What is being asked: The data is to be transcribed in full, with nothing missed.

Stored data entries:
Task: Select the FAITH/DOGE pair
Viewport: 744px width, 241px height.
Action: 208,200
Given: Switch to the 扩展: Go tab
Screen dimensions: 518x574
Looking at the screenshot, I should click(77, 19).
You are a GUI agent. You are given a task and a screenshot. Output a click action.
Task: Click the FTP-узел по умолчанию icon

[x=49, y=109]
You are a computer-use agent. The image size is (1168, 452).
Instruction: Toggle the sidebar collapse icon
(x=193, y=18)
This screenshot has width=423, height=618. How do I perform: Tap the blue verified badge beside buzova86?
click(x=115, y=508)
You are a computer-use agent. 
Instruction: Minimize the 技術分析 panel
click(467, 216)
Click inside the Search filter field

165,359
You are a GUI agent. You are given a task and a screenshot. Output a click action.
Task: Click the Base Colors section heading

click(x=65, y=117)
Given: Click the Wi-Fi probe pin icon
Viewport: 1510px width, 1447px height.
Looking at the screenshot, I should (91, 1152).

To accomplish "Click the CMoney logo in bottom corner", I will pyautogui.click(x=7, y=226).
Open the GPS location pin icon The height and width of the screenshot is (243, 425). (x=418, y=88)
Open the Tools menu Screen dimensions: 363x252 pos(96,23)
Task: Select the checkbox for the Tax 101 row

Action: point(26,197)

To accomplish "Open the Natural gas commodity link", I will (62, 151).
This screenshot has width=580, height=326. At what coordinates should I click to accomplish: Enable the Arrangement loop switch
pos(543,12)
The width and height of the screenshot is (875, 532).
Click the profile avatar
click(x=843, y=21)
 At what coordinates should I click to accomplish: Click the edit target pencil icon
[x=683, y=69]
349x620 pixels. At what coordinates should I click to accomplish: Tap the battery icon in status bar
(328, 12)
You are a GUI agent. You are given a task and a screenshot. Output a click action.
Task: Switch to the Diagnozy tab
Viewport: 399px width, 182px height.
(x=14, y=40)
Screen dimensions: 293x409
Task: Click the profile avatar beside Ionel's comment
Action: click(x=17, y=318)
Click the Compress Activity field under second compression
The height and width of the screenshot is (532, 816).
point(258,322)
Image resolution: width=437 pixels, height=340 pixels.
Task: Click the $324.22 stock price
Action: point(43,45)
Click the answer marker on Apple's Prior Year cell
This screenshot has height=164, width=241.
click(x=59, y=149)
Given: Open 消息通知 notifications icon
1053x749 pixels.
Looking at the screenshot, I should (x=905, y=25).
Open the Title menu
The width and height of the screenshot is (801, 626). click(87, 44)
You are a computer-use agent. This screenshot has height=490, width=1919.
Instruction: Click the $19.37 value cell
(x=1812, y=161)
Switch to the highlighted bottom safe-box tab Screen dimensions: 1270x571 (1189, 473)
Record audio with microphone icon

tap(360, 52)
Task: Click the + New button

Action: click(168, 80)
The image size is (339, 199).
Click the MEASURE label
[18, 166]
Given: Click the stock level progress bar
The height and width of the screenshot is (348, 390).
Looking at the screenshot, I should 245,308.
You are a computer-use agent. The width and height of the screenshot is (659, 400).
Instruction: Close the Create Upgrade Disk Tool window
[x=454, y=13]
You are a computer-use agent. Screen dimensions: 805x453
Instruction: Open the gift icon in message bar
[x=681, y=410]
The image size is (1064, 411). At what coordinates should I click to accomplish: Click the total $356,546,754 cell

Answer box:
Task: Select the FAITH/DOGE pair
Viewport: 744px width, 241px height.
Action: 208,200
Given: Switch to the 扩展: Go tab
Screen dimensions: 518x574
Looking at the screenshot, I should click(77, 19).
You are a GUI agent. You are given a task and a screenshot. Output a click action.
Task: Click the FTP-узел по умолчанию icon

[x=49, y=109]
You are a computer-use agent. The image size is (1168, 452).
Instruction: Toggle the sidebar collapse icon
(x=193, y=18)
This screenshot has width=423, height=618. How do I perform: Tap the blue verified badge beside buzova86?
click(x=115, y=508)
You are a computer-use agent. 
Instruction: Minimize the 技術分析 panel
click(467, 216)
Click inside the Search filter field

165,359
You are a GUI agent. You are given a task and a screenshot. Output a click action.
Task: Click the Base Colors section heading

click(x=65, y=117)
Given: Click the Wi-Fi probe pin icon
Viewport: 1510px width, 1447px height.
Looking at the screenshot, I should (91, 1152).

To accomplish "Click the CMoney logo in bottom corner", I will pyautogui.click(x=7, y=226).
Open the GPS location pin icon The height and width of the screenshot is (243, 425). (x=418, y=88)
Open the Tools menu Screen dimensions: 363x252 pos(96,23)
Task: Select the checkbox for the Tax 101 row

Action: point(26,197)

To accomplish "Open the Natural gas commodity link", I will (62, 151).
This screenshot has width=580, height=326. At what coordinates should I click to accomplish: Enable the Arrangement loop switch
pos(543,12)
The width and height of the screenshot is (875, 532).
Click the profile avatar
click(x=843, y=21)
 At what coordinates should I click to accomplish: Click the edit target pencil icon
[x=683, y=69]
349x620 pixels. At what coordinates should I click to accomplish: Tap the battery icon in status bar
(328, 12)
You are a GUI agent. You are given a task and a screenshot. Output a click action.
Task: Switch to the Diagnozy tab
Viewport: 399px width, 182px height.
(x=14, y=40)
Screen dimensions: 293x409
Task: Click the profile avatar beside Ionel's comment
Action: click(x=17, y=318)
Click the Compress Activity field under second compression
The height and width of the screenshot is (532, 816).
point(258,322)
Image resolution: width=437 pixels, height=340 pixels.
Task: Click the $324.22 stock price
Action: point(43,45)
Click the answer marker on Apple's Prior Year cell
This screenshot has height=164, width=241.
click(x=59, y=149)
Given: Open 消息通知 notifications icon
1053x749 pixels.
Looking at the screenshot, I should (x=905, y=25).
Open the Title menu
The width and height of the screenshot is (801, 626). click(87, 44)
You are a computer-use agent. This screenshot has height=490, width=1919.
Instruction: Click the $19.37 value cell
(x=1812, y=161)
Switch to the highlighted bottom safe-box tab Screen dimensions: 1270x571 (1189, 473)
Record audio with microphone icon

tap(360, 52)
Task: Click the + New button

Action: click(168, 80)
The image size is (339, 199).
Click the MEASURE label
[18, 166]
Given: Click the stock level progress bar
The height and width of the screenshot is (348, 390).
Looking at the screenshot, I should 245,308.
You are a computer-use agent. The width and height of the screenshot is (659, 400).
Instruction: Close the Create Upgrade Disk Tool window
[x=454, y=13]
You are a computer-use agent. Screen dimensions: 805x453
Instruction: Open the gift icon in message bar
[x=681, y=410]
The image size is (1064, 411). At what coordinates should I click to accomplish: Click the total $356,546,754 cell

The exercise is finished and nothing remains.